Understanding health insurance claims can be complex and confusing. It is important, therefore, to know how to navigate the challenging but important process of submitting insurance claims and appealing denials or underpayments.
Key Steps for Submitting a Claim
Submitting a claim to your health insurance company requires gathering specific information and documentation.
First, you need the proper medical billing codes used by your doctor or healthcare facility. These standard codes describe exactly what diagnoses and procedures were performed. The experts over at Find-A-Code.com say it’s crucial to have the correct codes, as insurers rely on them to know what services were rendered and determine coverage and payment levels.
Besides the billing codes, you also need to provide your insurance ID or member number, which is printed on your insurance card. Be sure to check if you have a copay or deductible payment required, and whether the specific medical services are considered in-network according to your policy.
Additionally, your claim must include the provider’s name, complete address, tax ID number, and National Provider Identifier (NPI) number for reimbursement processing.
Other key details are the exact date when services were rendered, a descriptive listing of all procedures and care performed, plus the total billed charges for everything. Organize this into a proper claim form, attach any supporting documents, and submit it to your insurance company by mail or electronically. Always keep copies of your records as backup.
Waiting for Claims Processing and Payment
Once you submit your insurance claim, it goes through a series of steps and reviews at the insurance company before a determination is made. The initial claims processing can take anywhere from 30 to 90 days to complete.
First, the insurance company does an initial validation check to make sure all required information is present and accurate on the claim form. Any errors or omissions can delay processing timelines.

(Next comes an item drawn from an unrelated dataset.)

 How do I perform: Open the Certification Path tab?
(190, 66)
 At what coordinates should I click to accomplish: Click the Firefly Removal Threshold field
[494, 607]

Next, they review the specific terms of your policy coverage to see what benefits may apply to the services rendered and what your coverage includes or excludes. Then they apply standardized pricing guidelines to determine the allowed reimbursement amount they will pay for the coded procedures.
After processing is complete, you should receive an Explanation of Benefits (EOB) statement from the insurance company. This outlines exactly how they processed and paid out the claim. It will show the original billed amount, any reductions or denials, the allowed approved reimbursement amount based on your policy, and any remaining amount that is your responsibility.
Follow Up on Unpaid or Denied Claims
If your claim is left unpaid or is denied, it’s important to follow up promptly to dispute the outcome. Unpaid claims may simply need more time for processing, but you should check status after 30 days. Denied claims require action on your part to overturn the denial and get the claim paid.
Start by reviewing your EOB statement to understand the exact reason given for denying the claim. Some common reasons include the service not being covered by your policy, using an out-of-network provider, lack of prior authorization, or billing errors by the provider.
If you disagree with the denial reason, you can submit an appeal letter along with supporting documentation to make your case. Provide relevant medical records, codes, policy provisions that apply, or corrected billing details. Call your insurer’s customer service to discuss the claim denial as well. With persistence and proper evidence, many claims denials can be overturned.
Conclusion
With knowledge, preparation, and expert assistance, you can tackle the complexity of health insurance claims head on. Arming yourself with all the information on the process, codes, and your policy terms will help to maximize a successful claims resolution.